[[ Data in this exercise open ]]
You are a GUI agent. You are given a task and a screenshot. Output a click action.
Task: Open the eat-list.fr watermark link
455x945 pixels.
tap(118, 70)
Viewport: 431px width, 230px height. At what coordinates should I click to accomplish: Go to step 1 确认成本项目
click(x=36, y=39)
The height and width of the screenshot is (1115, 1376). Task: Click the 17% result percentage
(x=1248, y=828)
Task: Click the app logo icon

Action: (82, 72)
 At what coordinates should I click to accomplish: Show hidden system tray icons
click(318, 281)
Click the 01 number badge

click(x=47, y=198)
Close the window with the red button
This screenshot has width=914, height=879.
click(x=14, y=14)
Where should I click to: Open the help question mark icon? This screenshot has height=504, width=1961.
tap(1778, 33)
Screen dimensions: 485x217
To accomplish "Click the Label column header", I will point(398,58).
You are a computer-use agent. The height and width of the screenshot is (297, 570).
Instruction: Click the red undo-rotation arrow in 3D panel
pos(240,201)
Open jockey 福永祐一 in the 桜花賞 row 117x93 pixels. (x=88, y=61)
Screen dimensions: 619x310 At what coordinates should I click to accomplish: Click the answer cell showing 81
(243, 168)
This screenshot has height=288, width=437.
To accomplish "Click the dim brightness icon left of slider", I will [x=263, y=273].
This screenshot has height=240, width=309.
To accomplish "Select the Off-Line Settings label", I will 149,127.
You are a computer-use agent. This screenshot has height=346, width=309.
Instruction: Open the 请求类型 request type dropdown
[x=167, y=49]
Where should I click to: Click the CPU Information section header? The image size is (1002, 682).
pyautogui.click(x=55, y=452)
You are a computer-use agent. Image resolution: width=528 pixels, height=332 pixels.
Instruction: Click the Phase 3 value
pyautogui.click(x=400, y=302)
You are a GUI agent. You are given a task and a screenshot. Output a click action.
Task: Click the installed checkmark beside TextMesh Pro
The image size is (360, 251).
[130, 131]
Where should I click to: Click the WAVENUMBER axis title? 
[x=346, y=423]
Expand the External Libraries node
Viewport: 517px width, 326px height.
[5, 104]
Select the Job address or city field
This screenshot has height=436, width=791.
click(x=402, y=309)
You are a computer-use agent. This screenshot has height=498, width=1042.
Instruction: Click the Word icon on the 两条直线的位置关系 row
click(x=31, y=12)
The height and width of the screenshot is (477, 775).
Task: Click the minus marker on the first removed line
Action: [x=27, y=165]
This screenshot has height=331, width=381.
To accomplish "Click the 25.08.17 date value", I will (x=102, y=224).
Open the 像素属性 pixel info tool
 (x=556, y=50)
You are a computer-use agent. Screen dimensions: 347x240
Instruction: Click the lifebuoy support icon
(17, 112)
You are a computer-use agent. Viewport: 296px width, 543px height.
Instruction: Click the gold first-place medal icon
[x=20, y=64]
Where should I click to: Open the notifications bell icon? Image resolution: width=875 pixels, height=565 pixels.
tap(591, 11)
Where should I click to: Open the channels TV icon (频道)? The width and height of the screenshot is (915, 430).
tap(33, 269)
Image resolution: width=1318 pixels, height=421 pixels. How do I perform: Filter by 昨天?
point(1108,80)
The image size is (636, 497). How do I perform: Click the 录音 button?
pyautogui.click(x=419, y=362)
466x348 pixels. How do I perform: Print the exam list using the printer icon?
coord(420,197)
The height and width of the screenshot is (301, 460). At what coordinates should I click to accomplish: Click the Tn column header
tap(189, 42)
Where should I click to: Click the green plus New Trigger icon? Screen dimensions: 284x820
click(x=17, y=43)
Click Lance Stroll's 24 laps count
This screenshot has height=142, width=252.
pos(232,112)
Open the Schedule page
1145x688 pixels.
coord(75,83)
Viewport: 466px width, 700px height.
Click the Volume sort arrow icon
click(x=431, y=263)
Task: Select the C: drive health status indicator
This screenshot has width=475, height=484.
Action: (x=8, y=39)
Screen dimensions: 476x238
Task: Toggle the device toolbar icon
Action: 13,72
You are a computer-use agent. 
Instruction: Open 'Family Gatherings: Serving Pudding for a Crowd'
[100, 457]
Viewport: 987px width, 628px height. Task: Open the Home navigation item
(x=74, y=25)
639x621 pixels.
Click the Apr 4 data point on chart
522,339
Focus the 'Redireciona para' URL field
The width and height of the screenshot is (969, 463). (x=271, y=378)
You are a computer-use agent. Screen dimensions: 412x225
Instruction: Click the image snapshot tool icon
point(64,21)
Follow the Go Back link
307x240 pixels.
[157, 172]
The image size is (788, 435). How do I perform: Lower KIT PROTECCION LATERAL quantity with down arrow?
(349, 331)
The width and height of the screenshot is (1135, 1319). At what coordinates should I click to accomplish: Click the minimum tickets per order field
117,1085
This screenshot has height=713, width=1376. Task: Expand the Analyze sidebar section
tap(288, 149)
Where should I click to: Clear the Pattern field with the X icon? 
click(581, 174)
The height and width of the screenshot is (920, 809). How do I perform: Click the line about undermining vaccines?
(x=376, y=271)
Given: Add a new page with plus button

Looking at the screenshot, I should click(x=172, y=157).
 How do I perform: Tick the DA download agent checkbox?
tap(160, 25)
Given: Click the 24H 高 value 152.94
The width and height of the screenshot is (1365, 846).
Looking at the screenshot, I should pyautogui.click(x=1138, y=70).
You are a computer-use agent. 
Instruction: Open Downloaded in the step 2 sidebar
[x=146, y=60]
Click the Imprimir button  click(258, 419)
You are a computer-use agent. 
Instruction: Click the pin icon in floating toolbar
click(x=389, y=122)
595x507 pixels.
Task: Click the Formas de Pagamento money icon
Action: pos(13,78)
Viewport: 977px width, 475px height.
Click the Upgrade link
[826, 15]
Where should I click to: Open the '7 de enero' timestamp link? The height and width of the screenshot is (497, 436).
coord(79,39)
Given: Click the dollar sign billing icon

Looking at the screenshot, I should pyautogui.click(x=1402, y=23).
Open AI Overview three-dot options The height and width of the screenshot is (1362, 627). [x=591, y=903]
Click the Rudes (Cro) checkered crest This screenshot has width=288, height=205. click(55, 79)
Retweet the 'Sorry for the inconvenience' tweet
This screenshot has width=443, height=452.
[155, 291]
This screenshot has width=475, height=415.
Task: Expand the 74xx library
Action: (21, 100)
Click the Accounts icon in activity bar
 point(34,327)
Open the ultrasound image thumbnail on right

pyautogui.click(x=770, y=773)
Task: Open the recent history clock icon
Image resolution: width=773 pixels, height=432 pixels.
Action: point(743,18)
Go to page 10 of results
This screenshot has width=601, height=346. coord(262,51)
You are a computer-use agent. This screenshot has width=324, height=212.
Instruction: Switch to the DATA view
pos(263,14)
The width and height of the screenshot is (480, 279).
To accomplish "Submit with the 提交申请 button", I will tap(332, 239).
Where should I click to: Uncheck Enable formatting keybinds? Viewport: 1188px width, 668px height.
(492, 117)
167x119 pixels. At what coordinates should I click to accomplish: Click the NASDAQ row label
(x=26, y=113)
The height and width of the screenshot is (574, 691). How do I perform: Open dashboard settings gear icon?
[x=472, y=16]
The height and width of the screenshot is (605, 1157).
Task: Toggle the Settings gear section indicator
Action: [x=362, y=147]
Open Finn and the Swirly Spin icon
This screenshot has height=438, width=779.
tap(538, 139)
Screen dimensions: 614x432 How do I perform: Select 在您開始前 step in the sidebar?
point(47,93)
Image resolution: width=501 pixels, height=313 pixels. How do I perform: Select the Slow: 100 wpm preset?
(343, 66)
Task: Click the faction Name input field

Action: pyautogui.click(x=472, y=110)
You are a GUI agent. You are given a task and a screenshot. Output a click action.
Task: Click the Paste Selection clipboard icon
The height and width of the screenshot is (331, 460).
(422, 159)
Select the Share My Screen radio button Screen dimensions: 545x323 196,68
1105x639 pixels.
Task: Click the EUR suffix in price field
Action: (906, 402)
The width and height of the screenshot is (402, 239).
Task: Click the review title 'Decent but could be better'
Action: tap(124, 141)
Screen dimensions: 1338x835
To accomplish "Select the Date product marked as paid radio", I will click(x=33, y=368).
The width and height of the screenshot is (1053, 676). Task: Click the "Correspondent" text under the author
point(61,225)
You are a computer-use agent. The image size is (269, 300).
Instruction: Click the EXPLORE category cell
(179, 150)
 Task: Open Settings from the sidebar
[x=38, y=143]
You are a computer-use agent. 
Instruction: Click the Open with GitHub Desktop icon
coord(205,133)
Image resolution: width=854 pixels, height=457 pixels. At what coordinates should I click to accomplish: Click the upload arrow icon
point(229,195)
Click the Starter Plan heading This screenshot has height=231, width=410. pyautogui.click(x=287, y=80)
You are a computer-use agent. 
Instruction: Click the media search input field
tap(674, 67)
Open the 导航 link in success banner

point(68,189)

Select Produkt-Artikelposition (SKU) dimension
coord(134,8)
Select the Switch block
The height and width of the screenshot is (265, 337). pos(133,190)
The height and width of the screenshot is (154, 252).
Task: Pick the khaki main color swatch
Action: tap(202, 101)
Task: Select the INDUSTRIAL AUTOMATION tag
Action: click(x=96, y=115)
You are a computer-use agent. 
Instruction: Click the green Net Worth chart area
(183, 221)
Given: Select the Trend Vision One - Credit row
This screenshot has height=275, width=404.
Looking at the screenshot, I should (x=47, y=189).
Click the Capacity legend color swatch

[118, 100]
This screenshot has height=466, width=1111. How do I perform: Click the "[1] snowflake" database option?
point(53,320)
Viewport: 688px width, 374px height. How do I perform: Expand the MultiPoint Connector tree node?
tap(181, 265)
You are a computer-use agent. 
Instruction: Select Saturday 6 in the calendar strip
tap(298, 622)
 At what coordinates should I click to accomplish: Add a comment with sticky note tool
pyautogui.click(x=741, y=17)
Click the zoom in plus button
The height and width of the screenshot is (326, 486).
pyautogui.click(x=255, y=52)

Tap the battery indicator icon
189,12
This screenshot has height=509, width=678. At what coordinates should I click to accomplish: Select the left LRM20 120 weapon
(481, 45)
[[ Data in this exercise closed ]]
▸ Exercise: Exactly the lines from the one containing "Select Produkt-Artikelposition (SKU)" through the end of the records above are to be printed, and no others.

▸ Output of the task:
Select Produkt-Artikelposition (SKU) dimension
coord(134,8)
Select the Switch block
The height and width of the screenshot is (265, 337). pos(133,190)
The height and width of the screenshot is (154, 252).
Task: Pick the khaki main color swatch
Action: tap(202, 101)
Task: Select the INDUSTRIAL AUTOMATION tag
Action: click(x=96, y=115)
You are a computer-use agent. 
Instruction: Click the green Net Worth chart area
(183, 221)
Given: Select the Trend Vision One - Credit row
This screenshot has height=275, width=404.
Looking at the screenshot, I should (x=47, y=189).
Click the Capacity legend color swatch

[118, 100]
This screenshot has height=466, width=1111. How do I perform: Click the "[1] snowflake" database option?
point(53,320)
Viewport: 688px width, 374px height. How do I perform: Expand the MultiPoint Connector tree node?
tap(181, 265)
You are a computer-use agent. 
Instruction: Select Saturday 6 in the calendar strip
tap(298, 622)
 At what coordinates should I click to accomplish: Add a comment with sticky note tool
pyautogui.click(x=741, y=17)
Click the zoom in plus button
The height and width of the screenshot is (326, 486).
pyautogui.click(x=255, y=52)

Tap the battery indicator icon
189,12
This screenshot has height=509, width=678. At what coordinates should I click to accomplish: Select the left LRM20 120 weapon
(481, 45)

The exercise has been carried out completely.